Items are put on the agenda normally at the request of any member.

Earlier, the U.S. pressed for the setting up of a working party by the GATT Council to consider the agreement as one falling within the terms of Article XXIV relating to formation of customs unions and free trade agreements. Yerxa also insisted that the agreement should be notified by its signatories to GATT under Article XXIV, and not under the "Enabling Clause" as had been done by Argentina and Brazil.

Yerxa, said that the U.S. was not opposed to MERCOSUR and its objectives but that given the large economic stakes - 200 million people with half-a-trillion dollar gross, national product - it should be examined more carefully in terms of the Article XXIV vis-a-vis the interests of other Contracting Parties. In the U.S. view, the MERCOSUR was an agreement moving towards a customs union. The 1979 Enabling Clause was not intended to cover these cases, but rather arrangements leading to free trade areas among developing countries.

Brazil and Argentina however insisted that MERCOSUR was far away from a customs union and that it was completely covered by the Enabling Clause and its "development" dimension and the special and more favourable treatment to developing countries assured by it.

Given that even in terms of its consideration in the CTD, no "right" of the United States could be taken away, and given that no working party set up under Article XXIV had ever been able to come up with consensus recommendations, the U.S. insistence on the Article XXIV route for the consideration of the MERCOSUR issue was somewhat puzzling for Severn delegates.

Several Third World delegates however suggested that the U.S. position was rooted in its fundamental opposition to the concept of special and more favourable treatment to developing countries stipulated in the Enabling Clause and, its consistent attempt since the early 1980's to get rid of this and the Part IV of the General Agreement.

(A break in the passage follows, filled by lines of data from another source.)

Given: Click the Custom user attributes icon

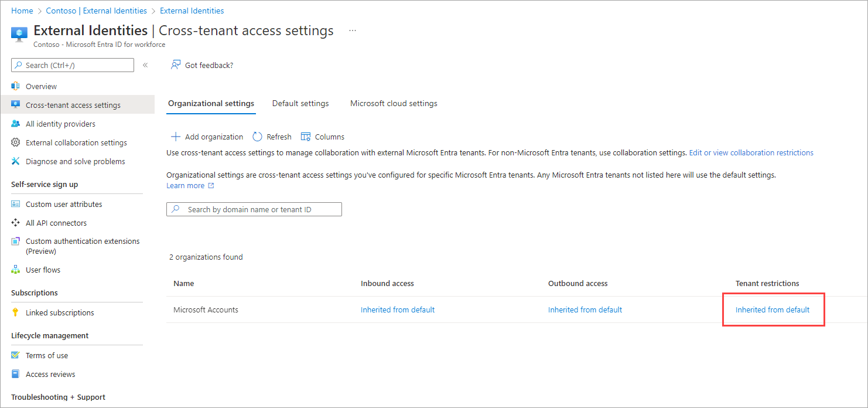Looking at the screenshot, I should 16,204.
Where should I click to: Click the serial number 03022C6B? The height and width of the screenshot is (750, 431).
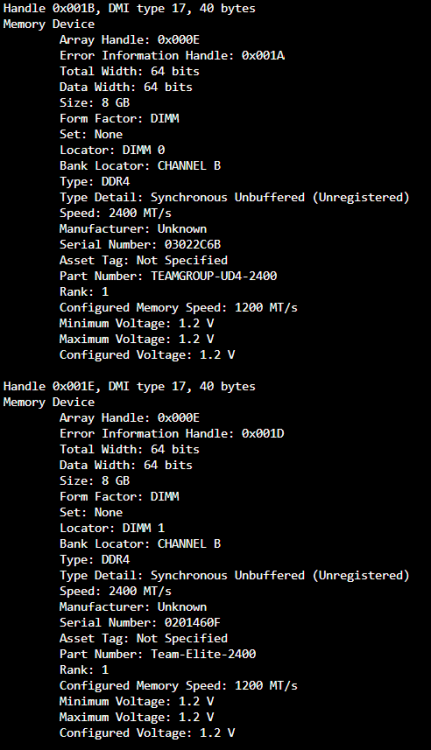pyautogui.click(x=192, y=244)
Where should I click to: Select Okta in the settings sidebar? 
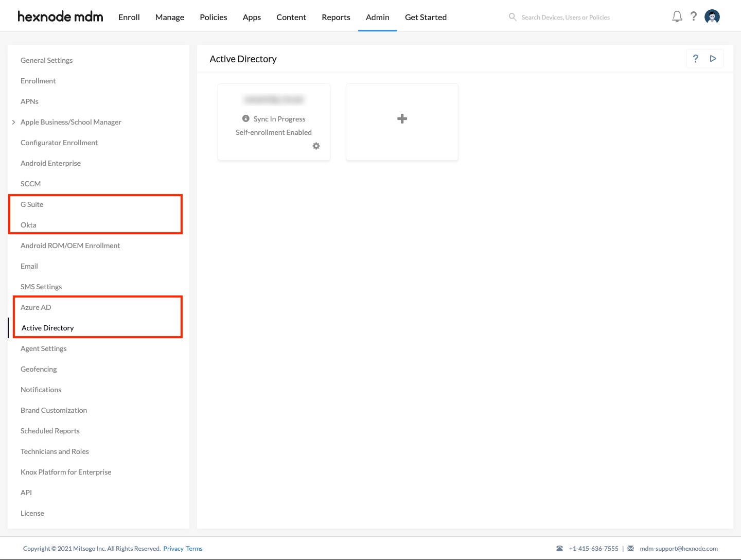(x=28, y=224)
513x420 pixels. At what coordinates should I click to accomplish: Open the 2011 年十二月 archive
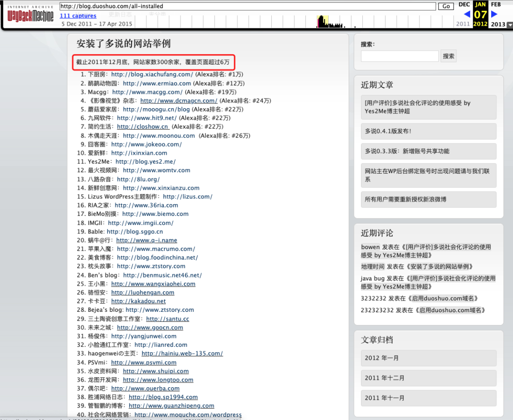(385, 378)
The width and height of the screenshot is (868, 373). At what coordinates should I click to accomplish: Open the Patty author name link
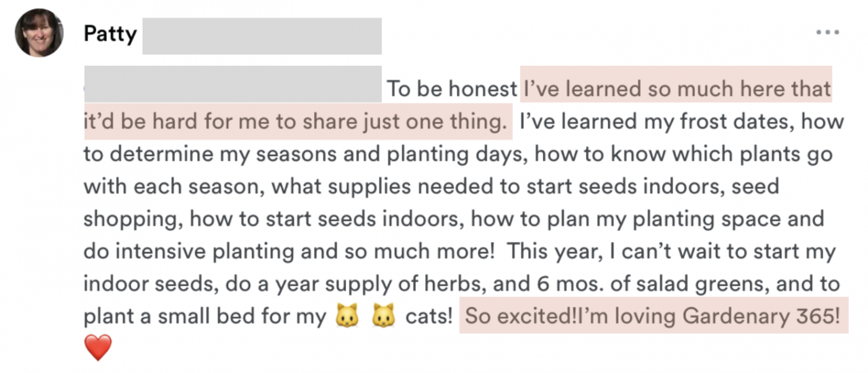(x=110, y=33)
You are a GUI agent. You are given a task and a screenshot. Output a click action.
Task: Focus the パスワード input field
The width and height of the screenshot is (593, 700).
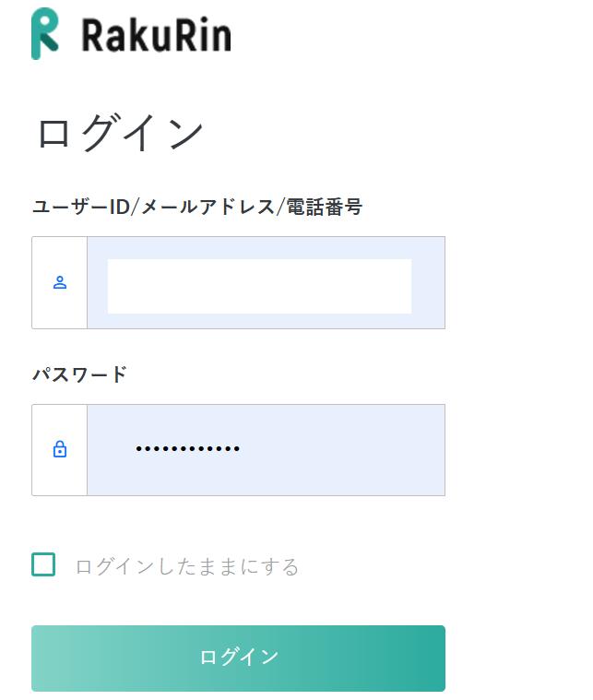tap(267, 450)
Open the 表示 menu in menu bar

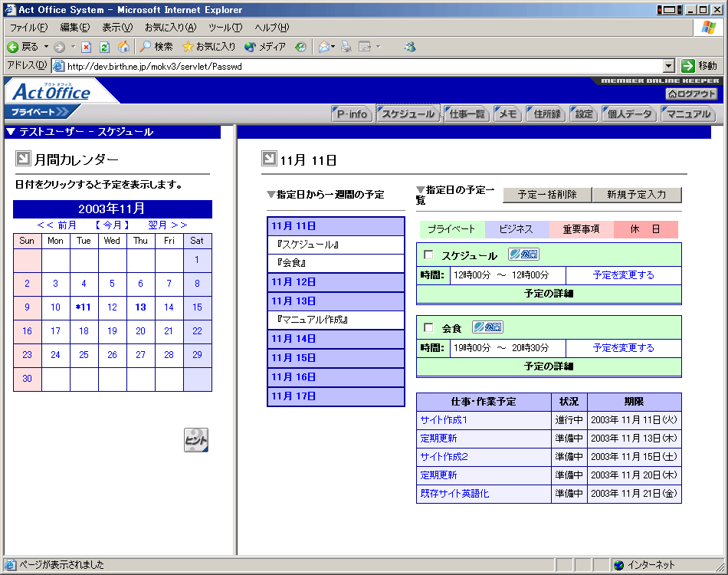[x=117, y=28]
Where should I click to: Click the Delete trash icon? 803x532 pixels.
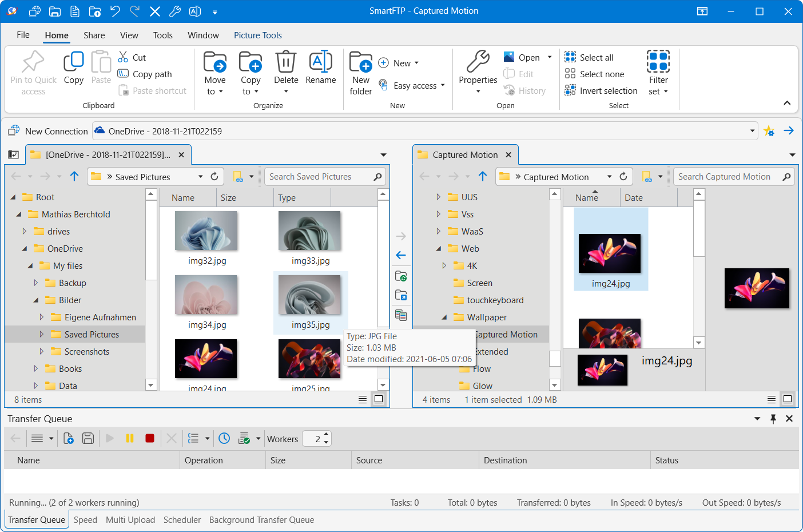point(286,62)
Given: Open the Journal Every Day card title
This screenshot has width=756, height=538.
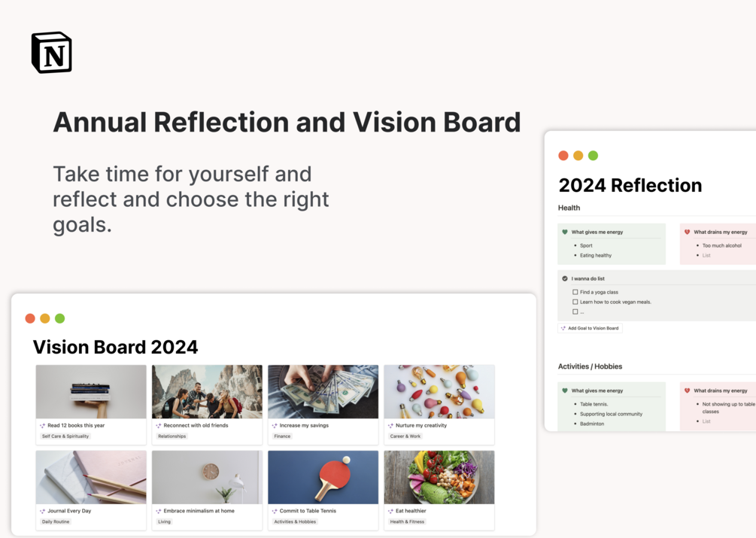Looking at the screenshot, I should pos(69,511).
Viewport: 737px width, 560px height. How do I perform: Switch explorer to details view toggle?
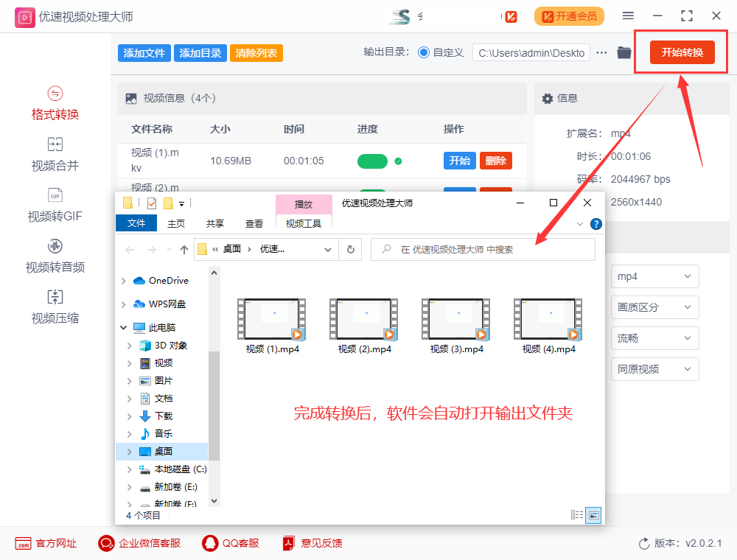[576, 515]
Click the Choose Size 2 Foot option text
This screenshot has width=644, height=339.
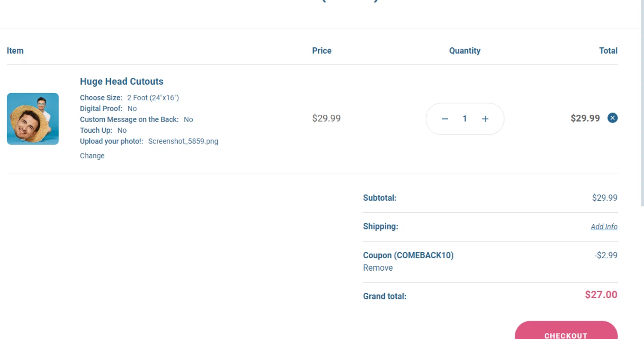click(153, 98)
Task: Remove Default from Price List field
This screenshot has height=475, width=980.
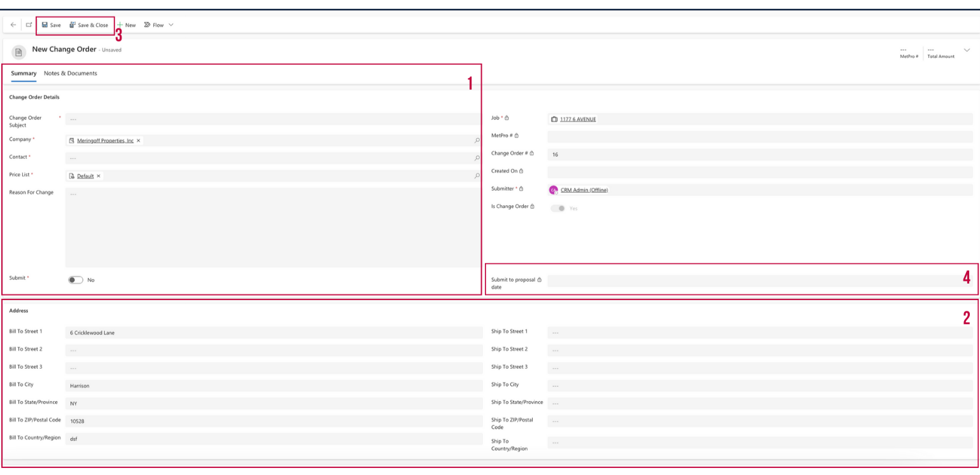Action: click(99, 176)
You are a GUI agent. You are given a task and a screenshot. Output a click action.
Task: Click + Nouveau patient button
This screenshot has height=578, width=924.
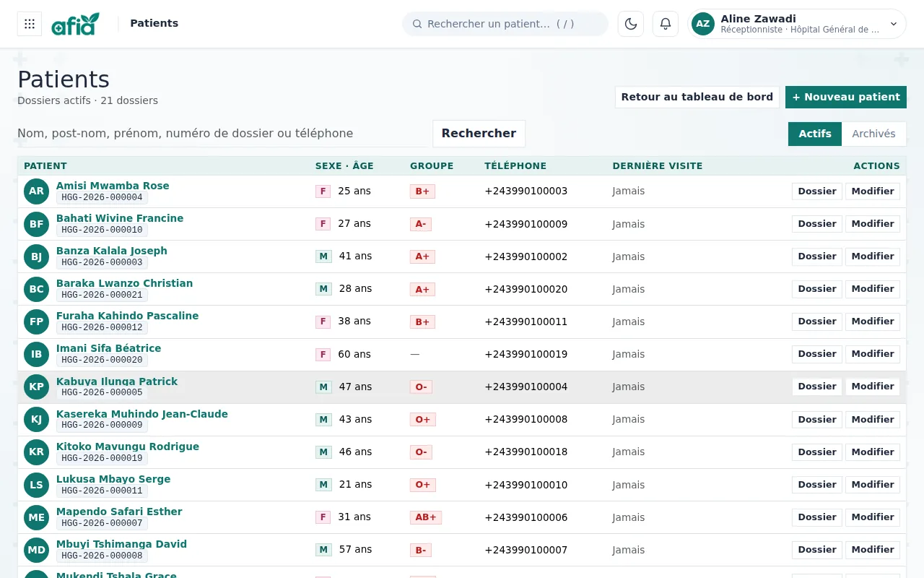[x=846, y=97]
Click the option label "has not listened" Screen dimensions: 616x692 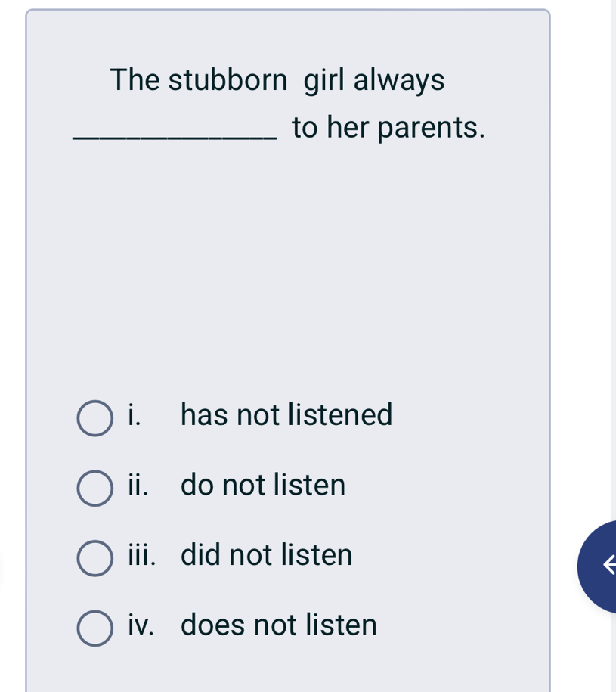coord(286,415)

They noted in this connection that at UNCTAD-VIII as well as in other recent meetings, the U.S. has been opposing any formulations in relation to developing countries and their rights that resembled the language used in the Enabling Clause.

The way the U.S. and other industrialised countries viewed the Enabling Clause - a decision of the CONTRACTING PARTIES, having the same validity and scope as any provision of the General Agreement - was shown by them in the CTD on Monday over the issue of GSP benefits being granted by them to the east Europeans and former Soviet republics.

Any benefit by any GATT Contracting Party to any country has to be extended to all GATT Contracting Parties under Article I of the General Agreement. An exception is provided under the Enabling Clause only to tariff and other trade benefits that ICs might give to developing countries. In all other cases, the contracting party providing a benefit has to seek and obtain a waiver from the obligations of Article 1.

In not seeking any such waiver, and in extending GSP benefits to the east Europeans and former Soviet republics, the U.S. and others claimed they could act "autonomously" and "unilaterally" as donor countries and that the "enabling clause" had been decided in different conditions and circumstances, and that the east Europeans former Soviet republics were now in the same situation that developing countries were in 1979 or earlier when the GSP was introduced.